Венгерская рапсодия

22
18
20
22
24
26
28
30

Я имею в виду, например, то, что однажды я сказала Люси, что считаю Арти самым ужасным человеком во вселенной. А отпуск начался с того, что я сказала Джеймсу, что хотела убить его за то, что он позвал парня, у которого я только что сосала на заднем сиденье автомобиля.

Когда все это всплывет, я буду выглядеть ужасно глупо. Как тупая и пустая девка, которая плюет на все свои принципы ради милого личика, отличной задницы и большого члена, несмотря на то, что я начинаю подозревать, что эти его достоинства ни в какой степени не повлияли на мое поведение.
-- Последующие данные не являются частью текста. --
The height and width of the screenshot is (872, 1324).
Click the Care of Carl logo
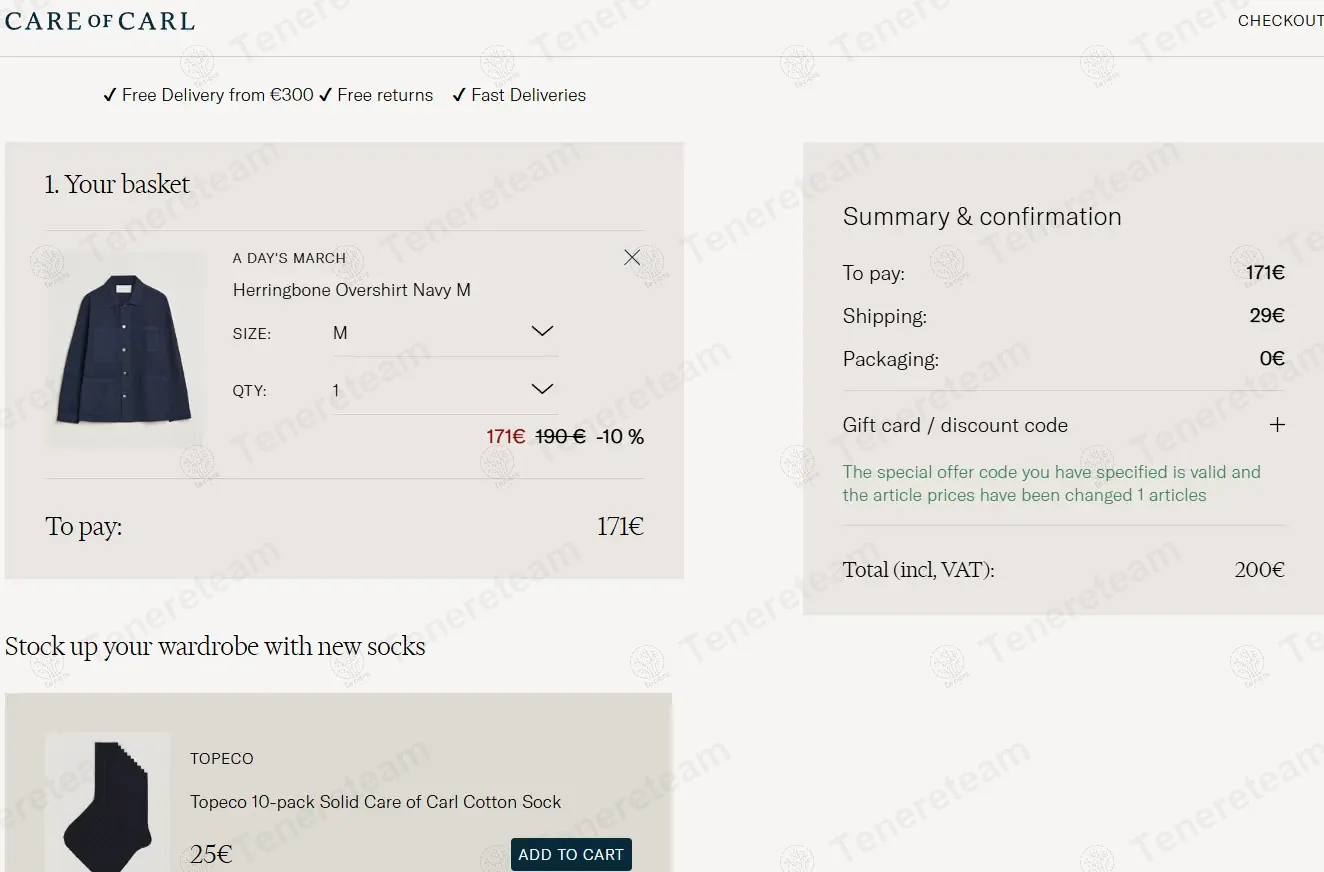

То есть Арти был самым красивым мужчиной, которого мне доводилось встречать и до того, как все это случилось. Он был красивым, когда говорил мне держать себя в руках или когда называл моего парня троглодитом.

Он красивый прямо сейчас, когда стоит над моей кроватью и спрашивает, не хочется ли мне яичницу на завтрак.

Но я сейчас думаю не о его красоте. Мне интересно, что именно он станет делать, если я скажу ему, что у меня рука между ног, прямо сейчас, под одеялом. Что прошлый час я сдерживалась, чтобы не мастурбировать только оттого, что он сказал соси мой член, а потом сам возбудился так сильно, что кончил мне на руку и на лицо.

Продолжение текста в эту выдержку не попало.